Monday, October 22, 2018

The Breakfast Club

I think The Breakfast Club is a good movie depicting adolescence, but it is far from timeless, and increasingly it suffers from the era it was produced in. The movie is a nice story in essence: five unknowing and unassuming high school students find themselves together through a series of separate events. Despite the fact that they all come from different social circles, they find it easy to relate to one another and become friends. Perhaps that story may have believable at the time, I find it difficult to suspend my disbelief, having updated information about the behavior of high school students. Most that I’ve interacted with, myself included, would be very unlikely to step outside themselves for long enough to form a bond with their peers. The most believable aspect about the whole story to me, is that by the end of the detention, and Monday in school, everyone will go back to their same routines, almost as if they are disregarding their weekend experience.

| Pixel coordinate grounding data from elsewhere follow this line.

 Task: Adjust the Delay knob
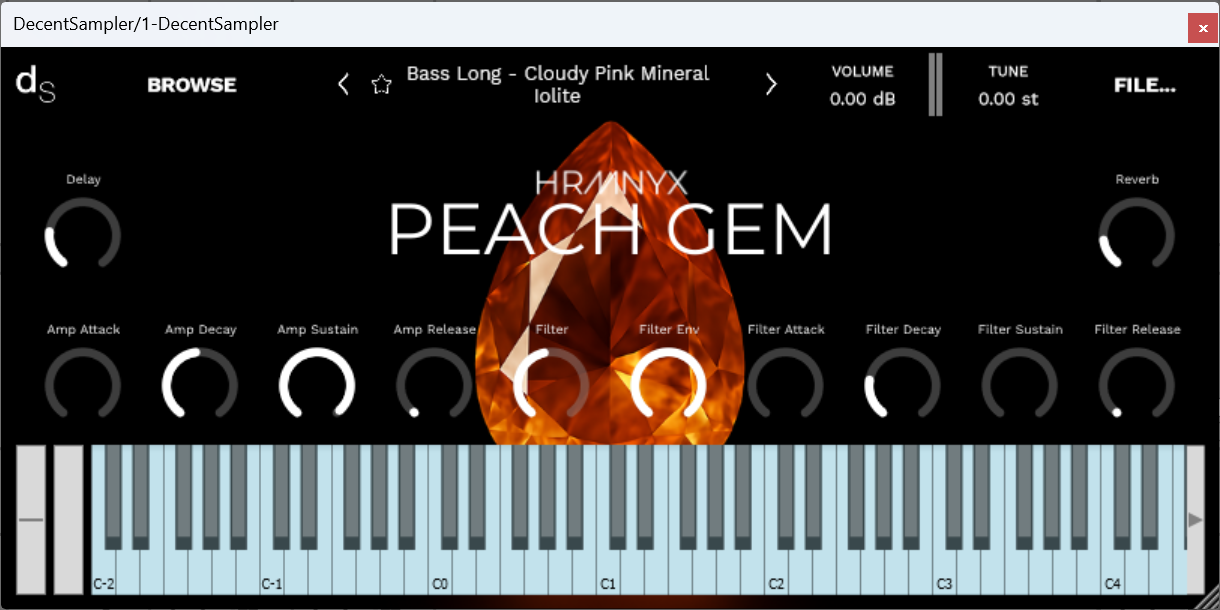click(82, 235)
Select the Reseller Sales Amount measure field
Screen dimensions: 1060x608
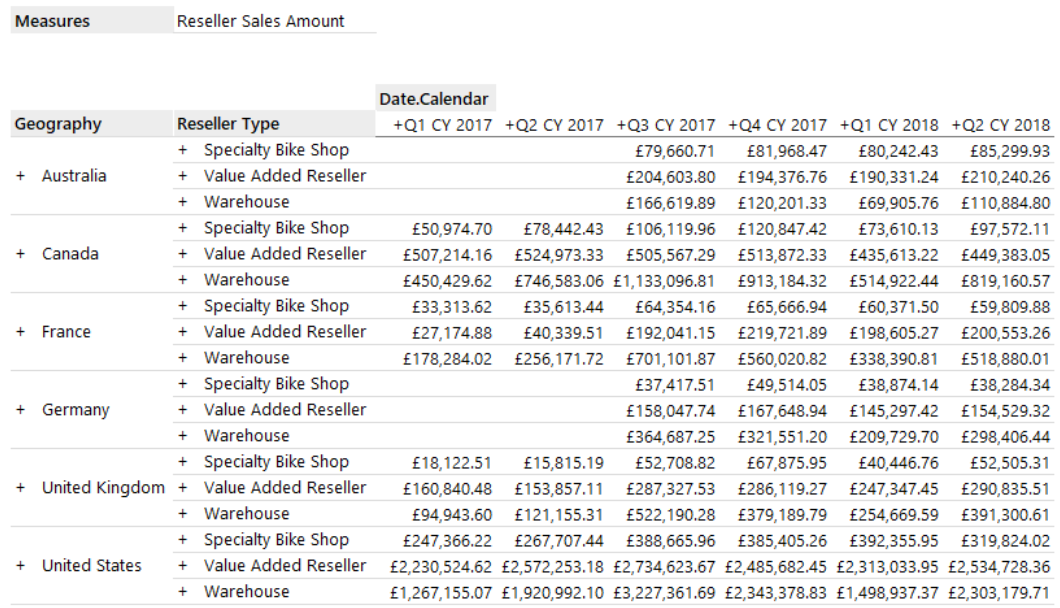260,21
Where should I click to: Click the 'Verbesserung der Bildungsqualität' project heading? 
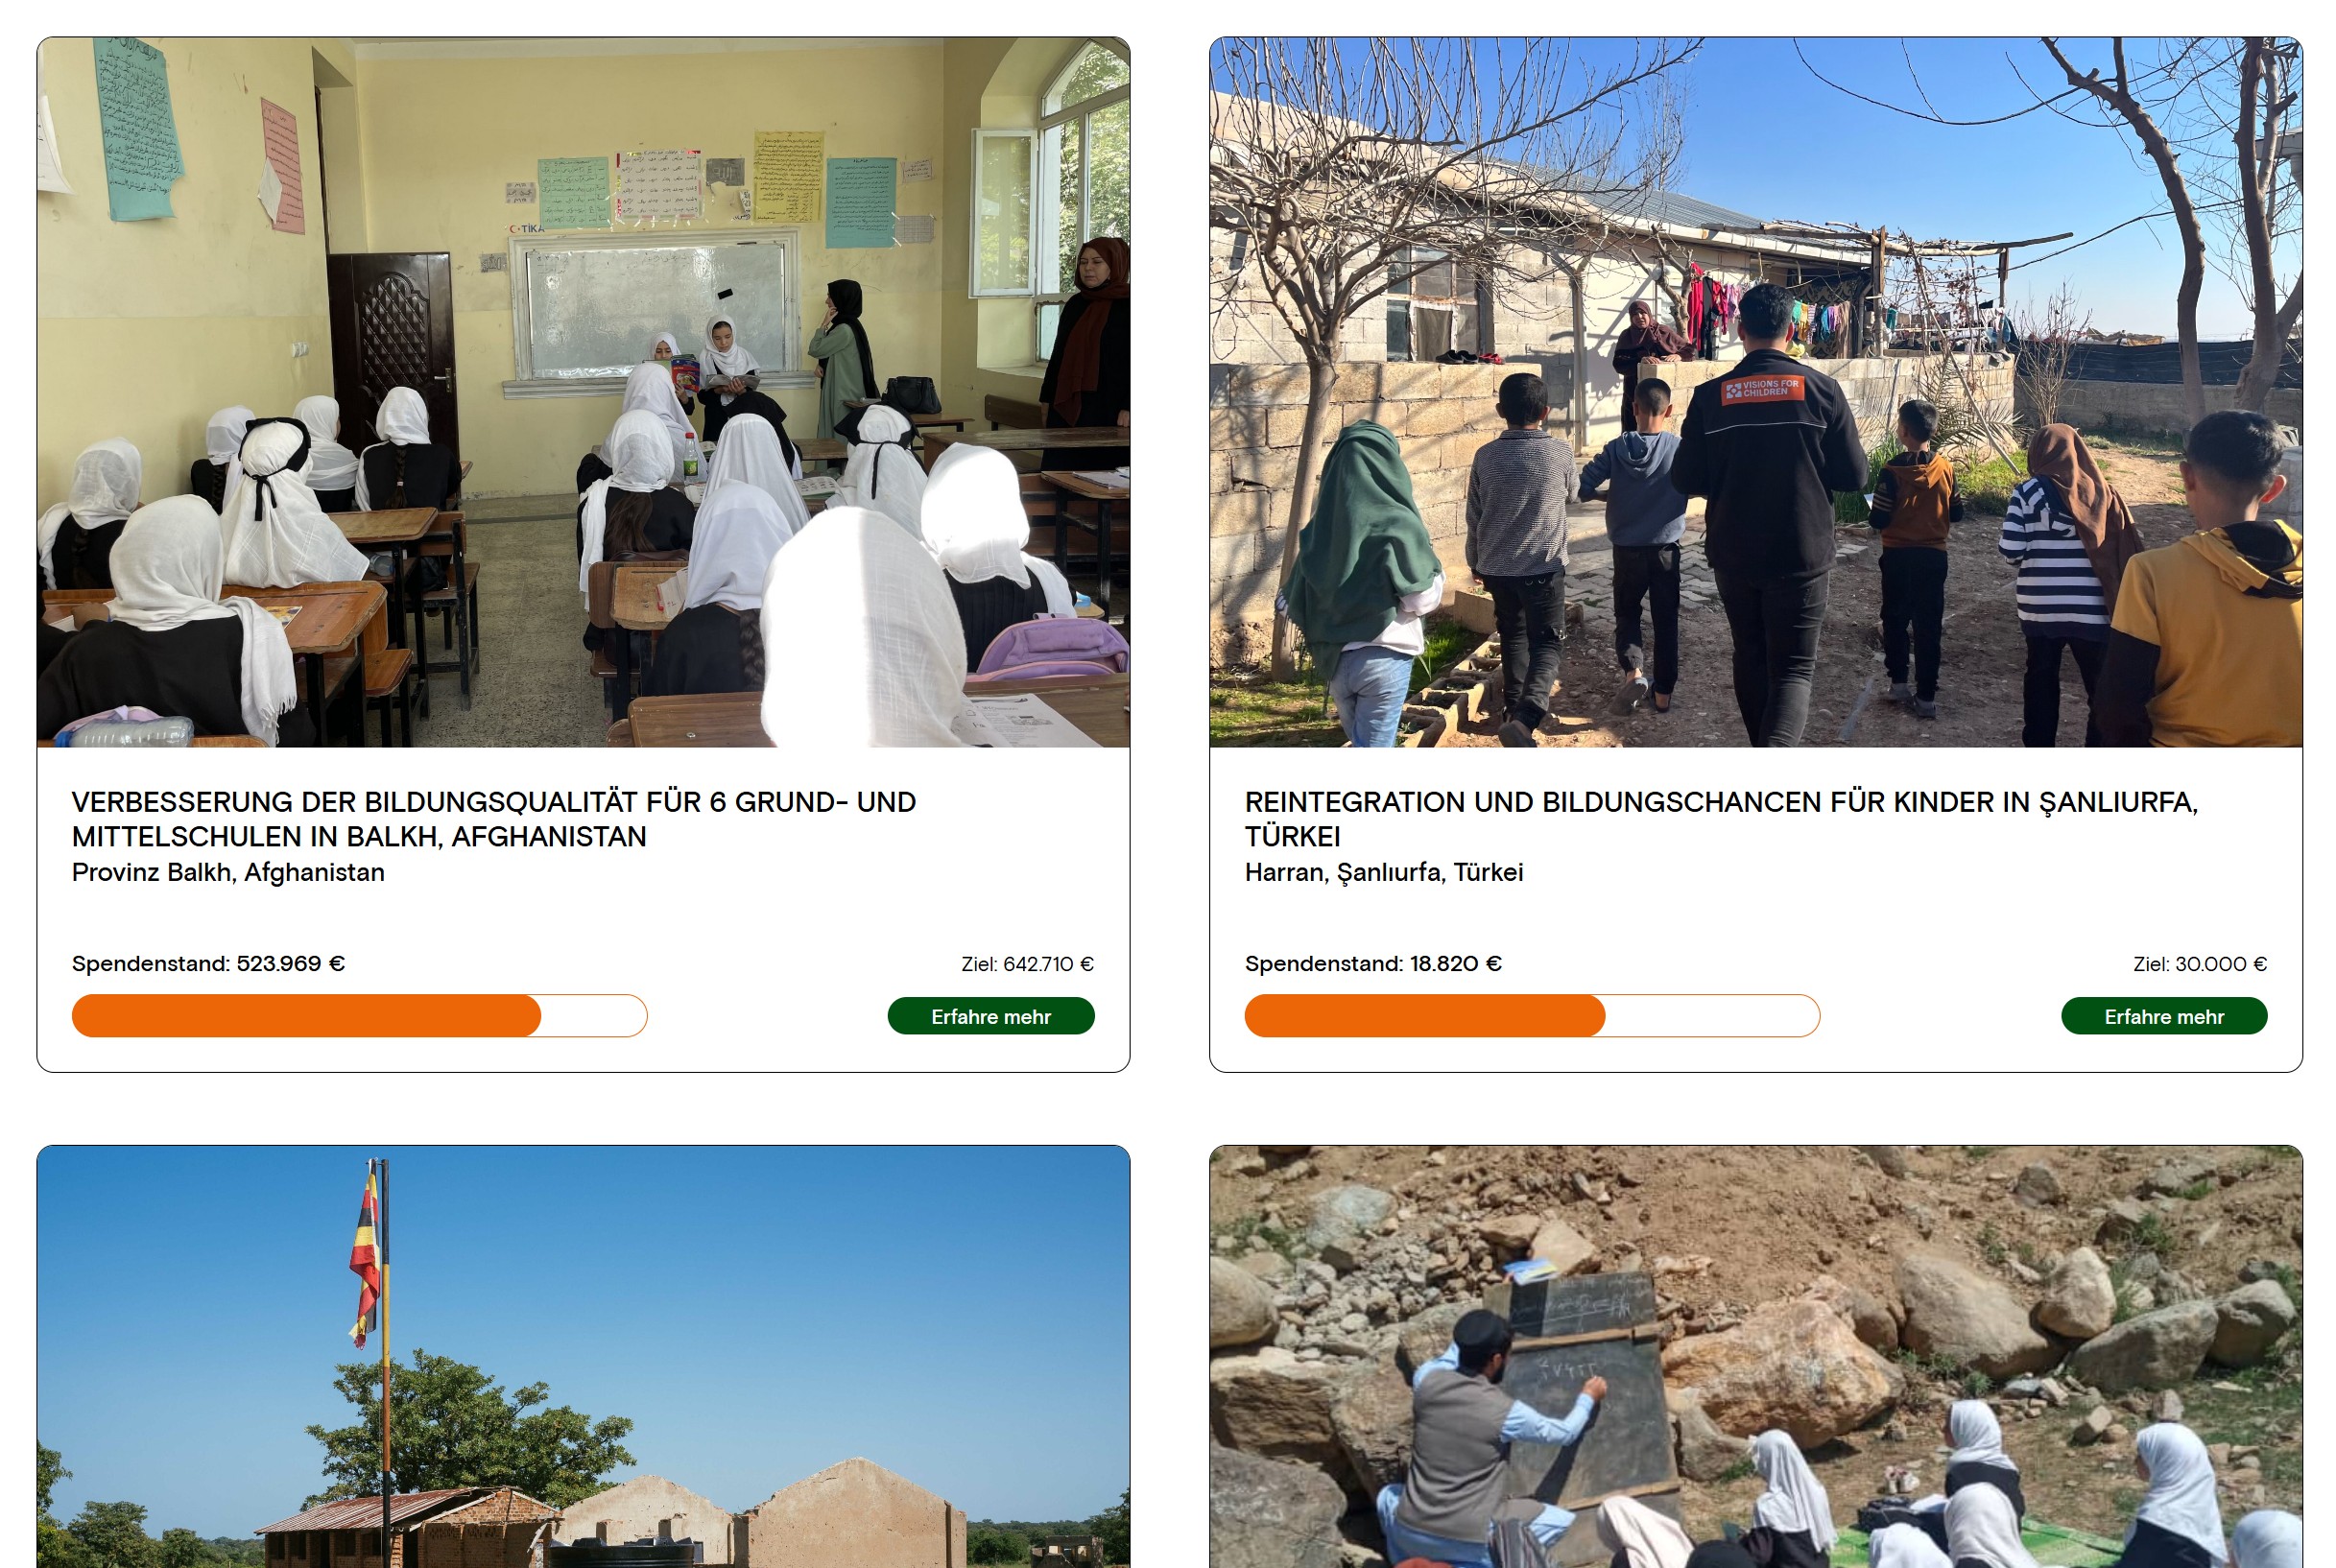coord(493,819)
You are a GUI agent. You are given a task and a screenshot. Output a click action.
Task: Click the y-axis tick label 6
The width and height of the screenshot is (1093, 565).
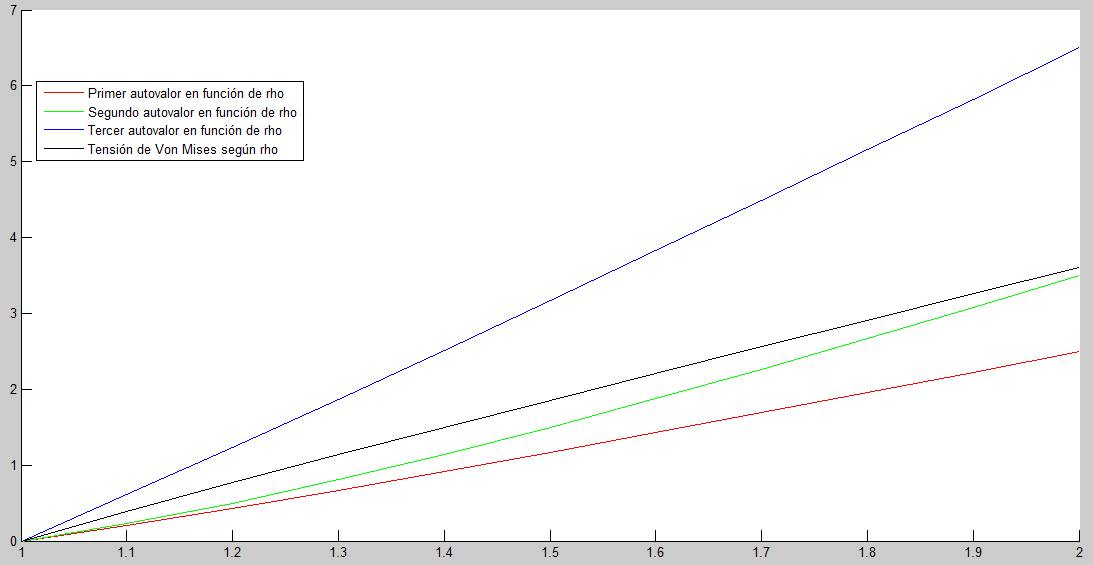click(x=13, y=86)
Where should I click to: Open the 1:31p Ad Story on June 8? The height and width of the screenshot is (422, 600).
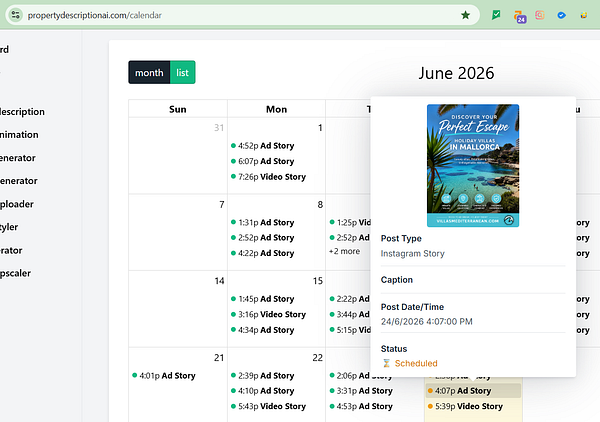(x=262, y=222)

Though the movie’s theme of acceptance of oneself is still, and will always be, relevant, the other aspects of the film really become too unbelievable to hold my interest. After the rampant verbal and sexual abuse that Bender throws at Claire, she still falls for him in the end. All that a compulsively-lying kleptomaniac needed to be noticed by a jock was a makeover. At first, the film that tried to break-down high school expectations falls right back into the most basic of cliches (though to it’s credit, the film was probably popular enough to start a few cliches of its own).